Après Alibaba, c’est au tour de Meituan, le spécialiste de la livraison de repas à domicile, d’être dans le collimateur de l’autorité anti-trust.
Sans même attendre la fin du décompte de 30 jours accordé le 12 avril aux firmes de la tech pour « rectifier » leurs pratiques, l’Administration d’État de Régulation des Marchés (SAMR) a annoncé le 26 avril ouvrir une enquête pour pratiques anti-concurrentielles à l’encontre de Meituan, dont le géant Tencent possède 17,7%.
La plateforme aux 4,7 millions de livreurs vêtus de jaune, est accusée d’avoir imposé des accords d’exclusivité aux restaurateurs (le fameux « èrxuǎnyī », 二选一) pour qu’ils refusent de travailler avec son compétiteur, Ele.me (casaques bleues), détenu par Alibaba.
Cette nouvelle mise sous enquête vient confirmer que Alibaba ne sera pas la seule cible de la reprise en main des géants de la tech orchestrée par Pékin. Son grand rival Tencent devrait d’ailleurs recevoir une amende conséquente (autour de 10 milliards de yuans cumulés) pour n’avoir pas correctement déclaré ses acquisitions passées (notamment musicales) à la SAMR.
Selon la loi anti-trust, Meituan risque une amende pouvant aller jusqu’à 10% de son chiffre d’affaires annuel. Alibaba lui, s’est vu taxé de 4% de son revenu de 2019, soit 18,2 milliards de yuans. Si Meituan écope de la même peine qu’Alibaba, l’amende s’élèverait à 4,6 milliards de yuans.
La sévérité du verdict dépendra de nombreux facteurs : de la volonté de coopérer de Meituan aux preuves dont dispose la SAMR. À sa décharge, Meituan jouit d’une profitabilité moindre que celle d’Alibaba, et son fondateur, Wang Xing, n’a pas provoqué publiquement les régulateurs comme l’a fait Jack Ma…

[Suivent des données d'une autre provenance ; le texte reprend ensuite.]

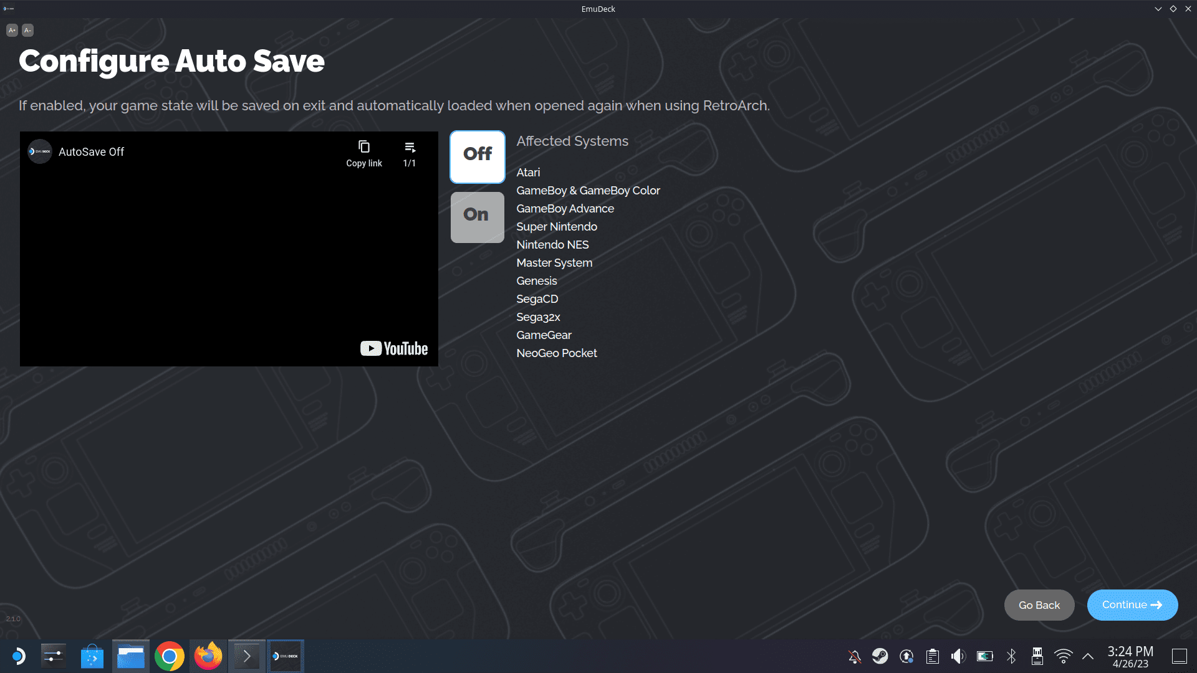Open Steam tray icon
The image size is (1197, 673).
880,656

Dans tous les cas, comme pour Alibaba et Tencent, cette amende, aussi salée soit-elle, n’aura qu’un impact limité sur le leader de la livraison de repas, qui détient déjà plus de deux tiers du marché. Pour les régulateurs, il s’agit de dompter « l’économie de plateforme », pas de la tuer.

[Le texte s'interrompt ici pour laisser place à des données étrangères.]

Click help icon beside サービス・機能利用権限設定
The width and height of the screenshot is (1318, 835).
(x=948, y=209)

Pour autant, différents signes laissent penser que Meituan ne devrait pas s’en sortir si facilement. Le fait que le Président Xi Jinping en personne, promette de « protéger les intérêts légitimes des routiers, des coursiers, et des livreurs de repas », au lendemain de l’annonce de l’ouverture de l’enquête sur Meituan, ne présage rien de bon…
24h plus tard, une vidéo réalisée incognito par l’un des directeurs adjoints du bureau des affaires sociales de Pékin (cf photo), dénonçait les conditions de travail harassantes des livreurs employés par Meituan. En une journée, le cadre n’a gagné que 41 yuans pour cinq courses. « Avant, je me demandais pourquoi les livreurs acceptaient autant de commandes, maintenant je comprends ! S’ils veulent gagner leur vie, ils n’ont pas le choix », se désolait le vice-directeur Wang, qui a enchaîné par une enquête auprès des chauffeurs de Didi Chuxing.
Si les efforts de terrain du cadre ont été salués par les internautes, ces révélations ont choqué le grand public et poussé Meituan et son concurrent, Ele.me à s’excuser et à promettre de revoir leurs pratiques. Un mea culpa qui rappelle celui fait suite à la polémique provoquée par un long reportage sur l’algorithme « diabolique » qui rythme la cadence des livreurs, publié par le magazine « People » (人物) en septembre 2020.
Le directeur adjoint n’est pas le seul à dévoiler les réalités du métier de livreur de repas. Un véritable employé de Ele.me se trouve derrière les barreaux depuis février pour avoir créé une alliance entre livreurs et dénoncé leur situation précaire sur internet. Il risque cinq ans de prison pour avoir « troublé l’ordre public ». Si les autorités sont bien conscientes des difficultés de ces travailleurs payés à la tâche, c’est surtout la menace que représente leur mécontentement pour la stabilité sociale, qui les inquiètent. Et il n’est pas question de tolérer le moindre syndicalisme. Le gouvernement va préférer régler le problème à sa manière, en s’assurant du soutien de l’opinion publique, en punissant les firmes coupables sans trop impacter l’économie, voire en procédant à certains ajustements réglementaires si nécessaire.